Large operand division and an asynchrous approach to fault detection

• Main Author: Kramer, Kathleen A.
• Format: Others
• Language: en
• Published: 1991
• Online Access: https://thesis.library.caltech.edu/2678/1/Kramer_ka_1991.pdf; Kramer, Kathleen A. (1991) Large operand division and an asynchrous approach to fault detection. Dissertation (Ph.D.), California Institute of Technology. doi:10.7907/pt8p-9g83. https://resolver.caltech.edu/CaltechETD:etd-06212007-143920 <https://resolver.caltech.edu/CaltechETD:etd-06212007-143920>

Larger, faster ICs are creating a rash of new problems for the system designer. Designers faced with building larger and larger systems base their architectures on smaller systems that may scale poorly. As a result of VLSI, many new architectures are coming into favor, either because of the changing importance of design factors or because it is now possible to design bigger chips. Efficient VLSI methods for implementing the basic arithmetic operations can push back many system-performance limitations. There is continued need for re-evaluation of arithmetic architectures, as the efficiency of implementation is related to both implementation technology and size of the operands. A new binary divider for n-bit integer operands, which produces the quotient and remainder in O(n) time using O(n) area, is presented.
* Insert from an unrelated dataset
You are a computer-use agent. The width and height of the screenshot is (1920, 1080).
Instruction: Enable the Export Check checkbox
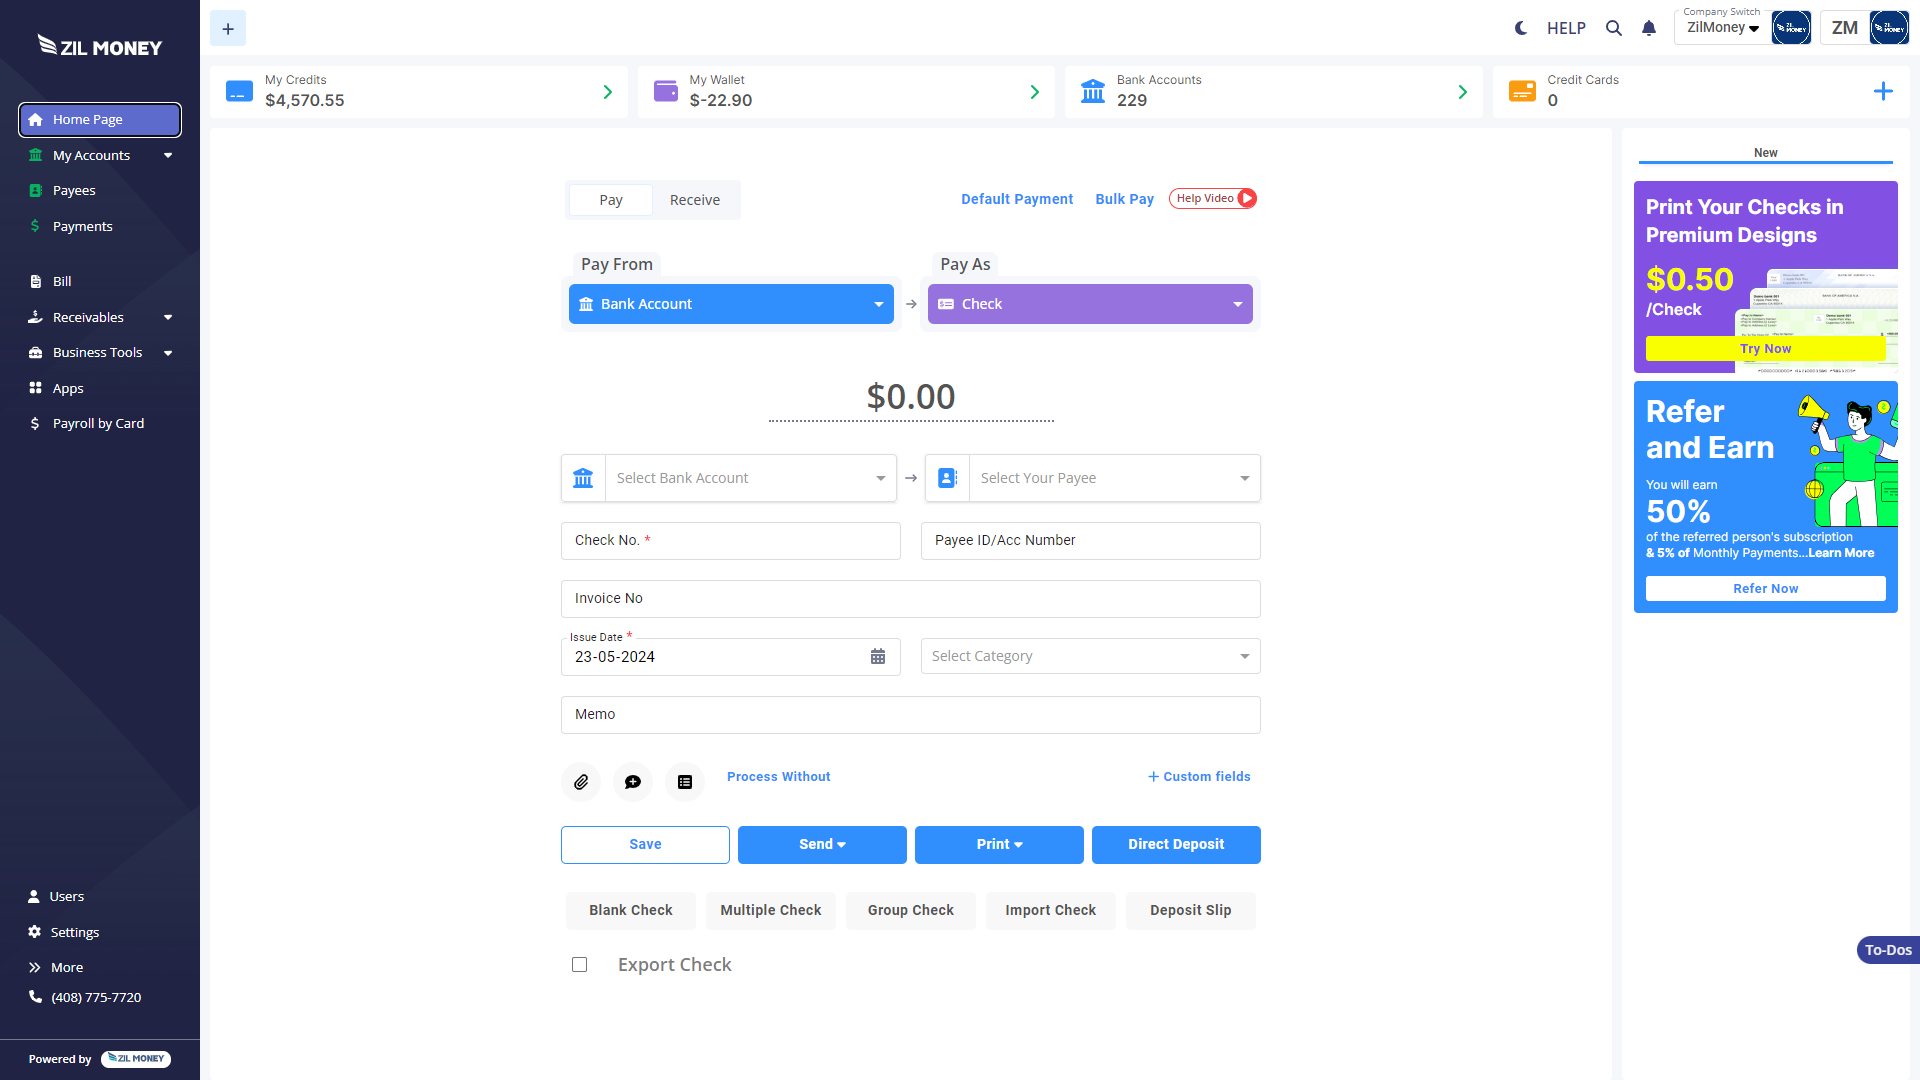[579, 965]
For very large operands, such as those required in Public Key Cryptography, the new divider is faster than comparable carry-save dividers and is more area-efficient than implementations using more redundant arithmetic. A further problem faced by the designer of very large systems is their susceptibility to error. The system must be efficiently designed to function in the presence of errors, which become more likely as the size of the system increases. Qualities inherent in many asynchronous designs can be used to provide fault detection and therefore, fault tolerance. An approach to fault tolerance, one not possible with conventional, clocked, systolic arrays, is presented. This method of fault detection/correction exploits the inherent redundancy of architectures using four-state coding, a data-driven technique for implementing bit-level wave-front arrays.